(Beginning of STORED DATA)

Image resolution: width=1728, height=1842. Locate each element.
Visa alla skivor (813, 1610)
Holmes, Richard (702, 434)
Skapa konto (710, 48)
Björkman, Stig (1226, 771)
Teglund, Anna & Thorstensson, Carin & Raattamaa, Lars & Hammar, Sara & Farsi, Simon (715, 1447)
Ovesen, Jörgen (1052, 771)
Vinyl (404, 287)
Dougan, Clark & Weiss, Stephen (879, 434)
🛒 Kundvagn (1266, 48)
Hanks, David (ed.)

(End of STORED DATA)

ACTIVITY »
Reproduce every line of the data so that nothing differs from the original.

WRITTEN ANSWER »
Image resolution: width=1728, height=1842. Locate each element.
Visa alla skivor (813, 1610)
Holmes, Richard (702, 434)
Skapa konto (710, 48)
Björkman, Stig (1226, 771)
Teglund, Anna & Thorstensson, Carin & Raattamaa, Lars & Hammar, Sara & Farsi, Simon (715, 1447)
Ovesen, Jörgen (1052, 771)
Vinyl (404, 287)
Dougan, Clark & Weiss, Stephen (879, 434)
🛒 Kundvagn (1266, 48)
Hanks, David (ed.)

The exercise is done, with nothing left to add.